Ohio isn’t the only state taking measures to address data privacy and cybersecurity issues, however. California also passed legislation, the California Consumer Privacy Act of 2018 (CCPA), at the end of June. This new regulation, which is the first major data privacy law passed in the United States, will formally take effect on January 1, 2020. The CCPA gives “consumers” – defined as natural persons who are California residents for tax purposes – several key rights with respect to their personal information:
- The right to know what personal information a business has collected on them, how it was collected, what it is being used for, and whether it is being disclosed or sold, and to whom;
- The right to “opt out” of having a business sell their personal information to a third party; and
- The right to have a business delete their personal information entirely, subject to some exceptions.
So why is the CCPA worth paying attention to? First, because it will affect an estimated 500,000 small to medium U.S. businesses – many of whom may not fall under the GDPR’s reach. But second, because California historically has been the first state to address privacy issues. In 2002, it became the first state to require notifications of data security breaches, and in 2004, it passed the first law requiring websites to have privacy policies. In other words, the CCPA could well be the first of many other state data privacy laws, or potentially even start the conversation on establishing national privacy legislation; it is a strong indicator of things to come.

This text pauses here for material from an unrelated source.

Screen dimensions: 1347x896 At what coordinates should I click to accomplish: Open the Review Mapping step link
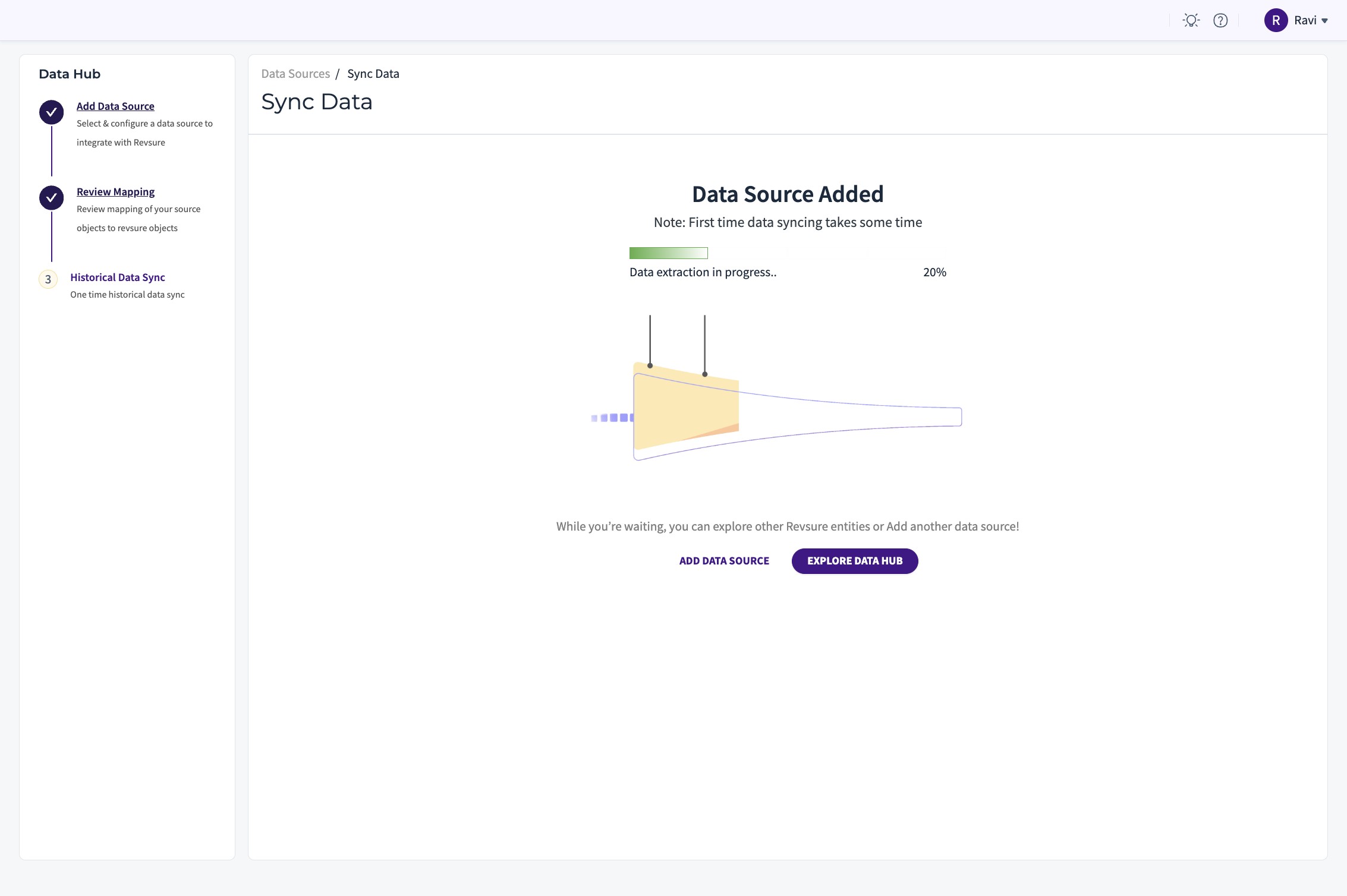coord(115,192)
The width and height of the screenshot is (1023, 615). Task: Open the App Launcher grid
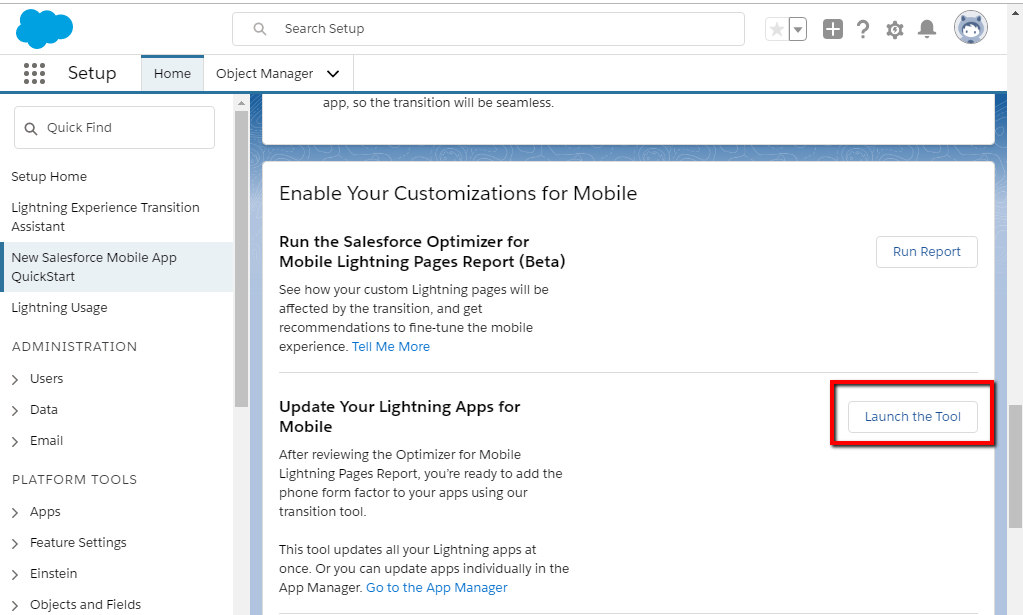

Though the CCPA has been compared to the GDPR, don’t assume that being in compliance with GDPR means your company automatically complies with the CCPA – the two laws are not all that similar. For example, the CCPA defines “personal data” much more broadly, gives California consumers greater rights to access their personal data, and is stricter on data sharing for commercial purposes.
As things currently stand, the CCPA will apply to for-profit businesses that collect and control California residents’ personal information, do business in the State of California, and (1) earn $25 million or more in annual revenue; or (2) hold the personal data of 50,000 or more California residents, households or devices on an annual basis; or (3) obtain at least half its revenue selling personal data of California residents.
Penalties for noncompliance with the CCPA are divided into two categories: Intentional and unintentional. Intentional violations are $7,500 per violation; unintentional violations are subject to a $2,500 fine per violation. Additionally, companies could be ordered in civil lawsuits to pay statutory damages between $100 and $750 per California consumer and incident, or actual damages – whichever is greater – on top of any other court-ordered relief.